You might have a great story to tell, but no one’s going to want to read your “About” page or explore your social media posts if you don’t present people with strong visuals right off the bat. Why do visual elements work so well? Cole Sletten, creative director at digital branding agency Ready Set Rocket, said it’s because they work fast.

“In a culture of information overload, diminishing attention spans and TL;DR (too long; didn’t read), an image can communicate even complex messages quickly, concisely and memorably,” Sletten said. “It’s this same drive for fast consumption that has evolved the Internet from its text-centric roots into an image- and increasingly video-centric medium as well.”

Ian Wishingrad, founder of the branding company BigEyedWish.com, agreed, and said that there are more visuals than ever in today’s world, and the bar for what captures consumers’ attention has risen considerably.

For this reason, Marin noted that eye-catching visuals will set your brand apart. The imagery you use should be relevant to your brand and engage your target audience.

“When in doubt, keep design and messaging direct and simple,” Marin said.

Design tips for your business

When you’re thinking about what your online brand presence should look like, Sletten said it’s important to be consistent, but not repetitive.

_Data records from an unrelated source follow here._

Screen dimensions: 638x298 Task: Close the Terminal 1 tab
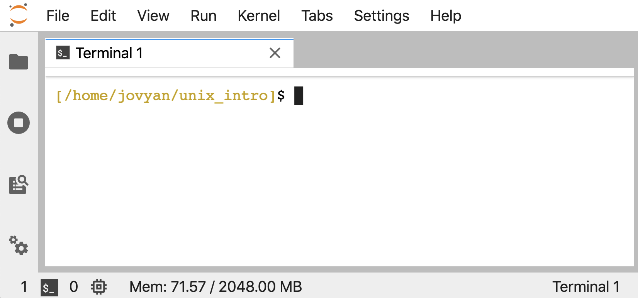tap(275, 53)
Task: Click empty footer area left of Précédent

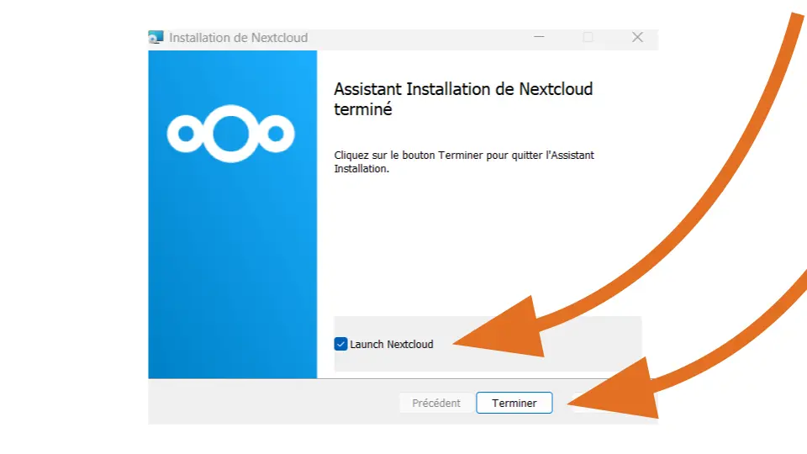Action: 269,403
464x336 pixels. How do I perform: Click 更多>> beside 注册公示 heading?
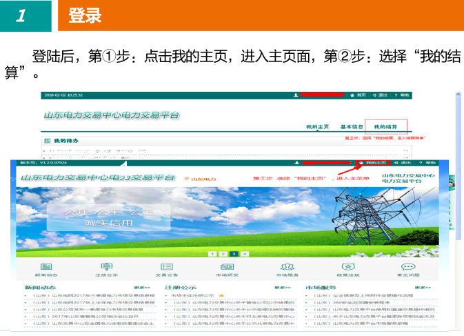coord(282,288)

“The best brands, large and small, feel more like real, multifaceted personalities than collections of graphical elements,” Sletten said. Think about the qualities that are unique to your business and that could authentically and attractively represent your brand. Then let those qualities drive everything, from your logo and website to your Instagram feed and even your storefront, packaging and customer service.”

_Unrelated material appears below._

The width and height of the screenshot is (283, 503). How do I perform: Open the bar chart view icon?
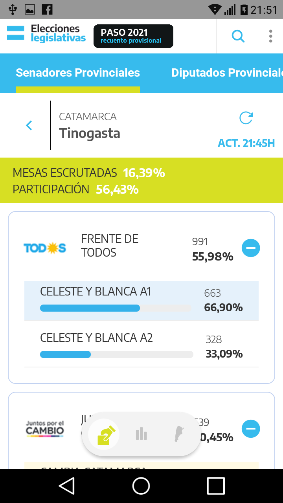click(141, 434)
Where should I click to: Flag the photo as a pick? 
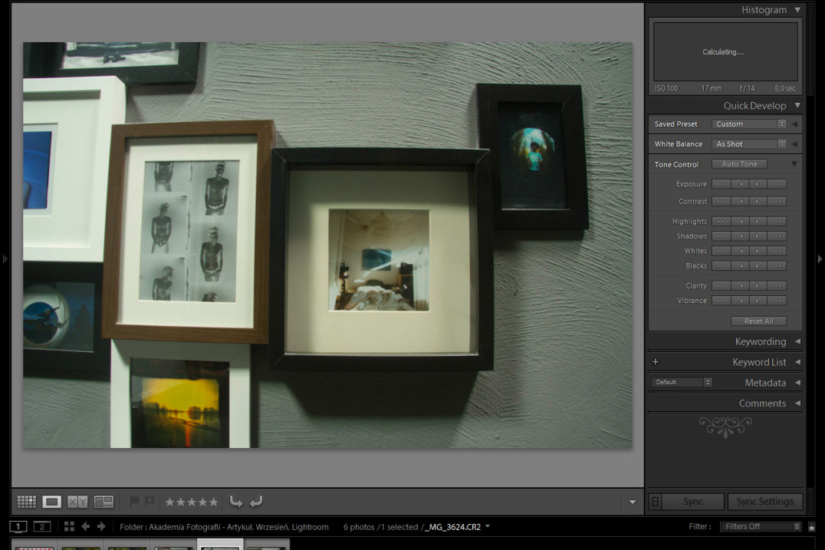tap(135, 502)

To this end, Walrod advised using the design process as a way to answer some of the deeper questions around your company, before you create any visuals. Determining your company’s personality and what you stand for will help you enrich your brand, he said. After laying this groundwork, create the visuals that naturally align with those traits and values.

“Bright Funds, for example, aims to make the experience of giving delightful and rewarding,” Walrod said. “As such, our brand created a sense of positivity and empowerment through our use of bright colors, illustrations and photography.”

Finally, Wishingrad reminded business owners to view art and design as the “wardrobe” of their business, and always think of the impression it will make on your customers.

“Good design is like a great suit — everyone takes notice,” Wishingrad said. “With a little time, consideration and style, your business can have that elegant and professional polish that resonates with consumers.”